De facto, por um lado não atribuo grande valor a licenciaturas, muito menos a licenciaturas concedidas pela Universidade Lusófona, pelo que não me faz grande diferença que Relvas detenha ou não detenha uma. Por outro lado, considero que, para as funções que desempenhava, as habilitações académicas de Relvas eram largamente irrelevantes.

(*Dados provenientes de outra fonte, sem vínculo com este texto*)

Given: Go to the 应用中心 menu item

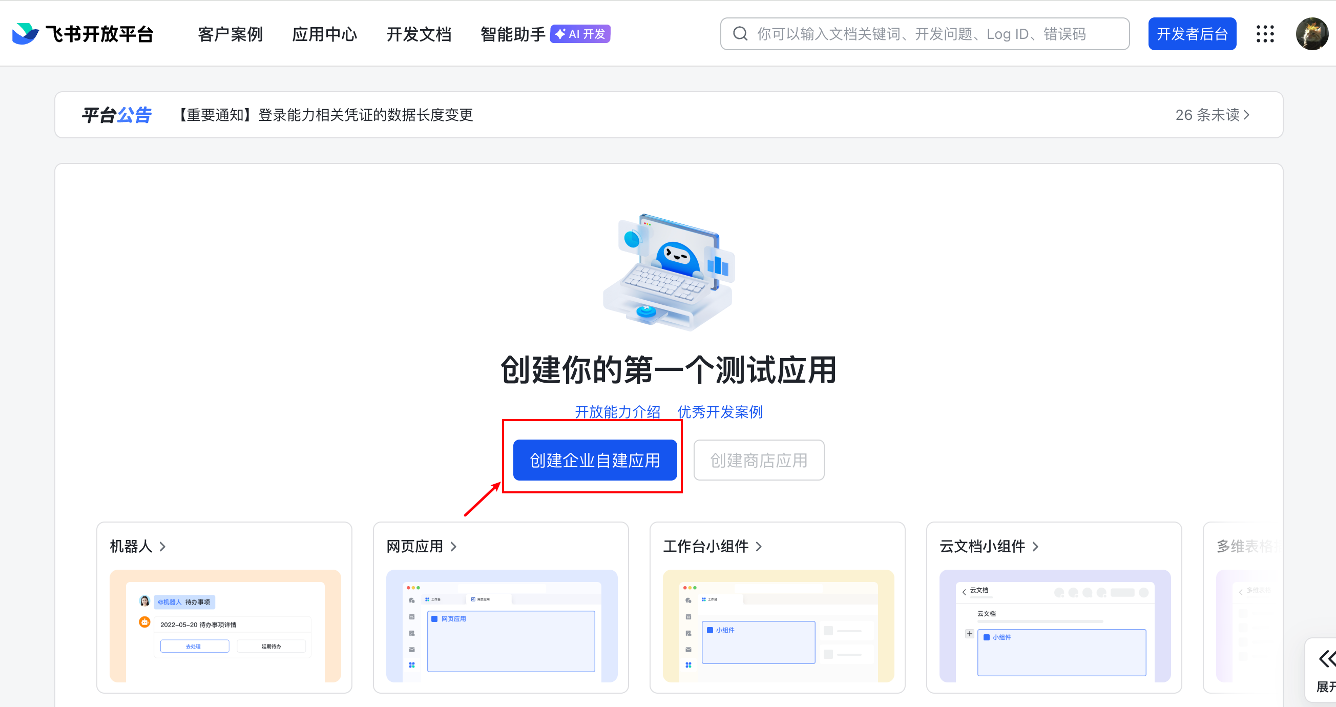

Congratulo-me, porém, fortemente com a demissão de Relvas, por um lado porque não vejo qual a necessidade ou conveniência de existir um ministro dos Assuntos Parlamentares, por outro lado porque não reconheço a Relvas quaisquer competências válidas para desempenhar tal cargo. De facto, o único mérito que se pode reconhecer a Relvas é o de ser amigo pessoal, e em larga medida mentor da carreira, do primeiro-ministro; ora, é ao primeiro-ministro, e não aos seus amigos pessoais e mentores de carreira, que compete desempenhar o cargo de coordenação política e de representação perante o parlamento do seu governo.
Em face disto, reitero que considero muito positiva a saída de Relvas do governo, e que considero que ele não deve ser substituído e que o cargo que ocupava deve ser pura e simplesmente extinto - a não ser que o primeiro-ministro encontre uma pessoa de indisputáveis méritos para o ocupar, o que não creio ser possível.